Saved data entries
= = = =

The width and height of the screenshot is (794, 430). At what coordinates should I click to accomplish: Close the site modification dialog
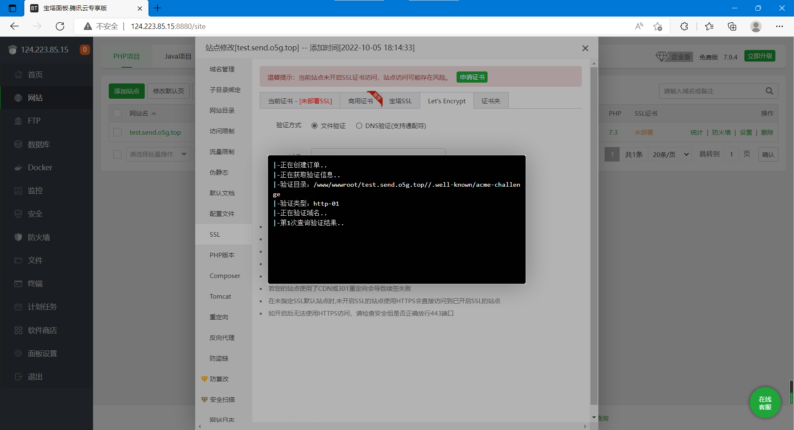point(585,48)
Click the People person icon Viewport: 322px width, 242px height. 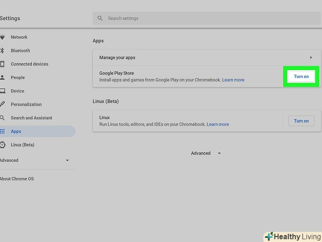pos(2,78)
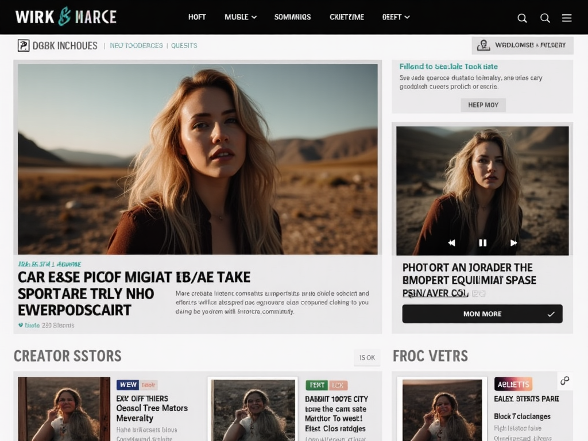Pause the video in the sidebar player
This screenshot has width=588, height=441.
pos(482,243)
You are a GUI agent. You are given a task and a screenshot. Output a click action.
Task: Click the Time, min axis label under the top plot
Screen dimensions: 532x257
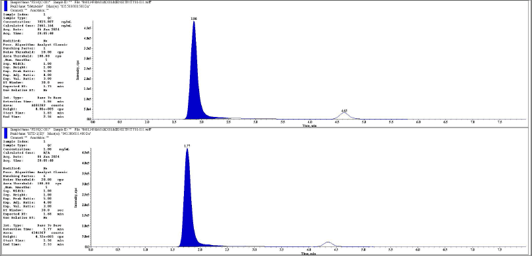coord(308,126)
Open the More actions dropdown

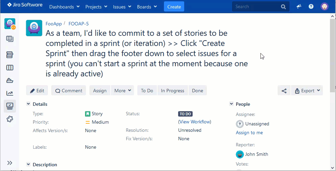click(122, 91)
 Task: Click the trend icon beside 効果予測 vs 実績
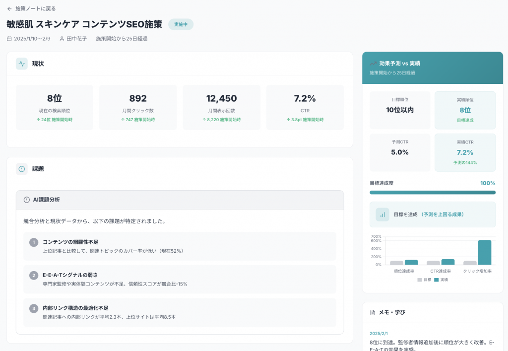click(x=373, y=64)
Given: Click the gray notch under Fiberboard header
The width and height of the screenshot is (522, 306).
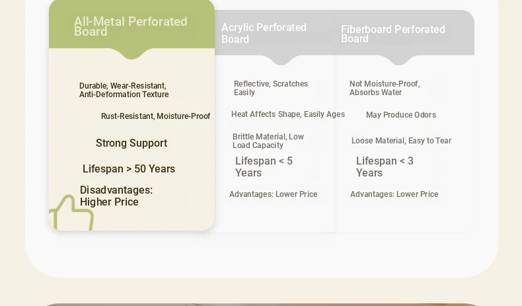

= = = =

Once you find the line containing "Task: Click the Time, min", retype it and every line after it through the last line of the records above, exactly. Add nothing else, and leave out the pictures.

Task: Click the Time, min axis label under the top plot
Screen dimensions: 532x257
coord(308,126)
Open the More actions dropdown

click(122, 91)
 Task: Click the trend icon beside 効果予測 vs 実績
click(x=373, y=64)
Given: Click the gray notch under Fiberboard header
The width and height of the screenshot is (522, 306).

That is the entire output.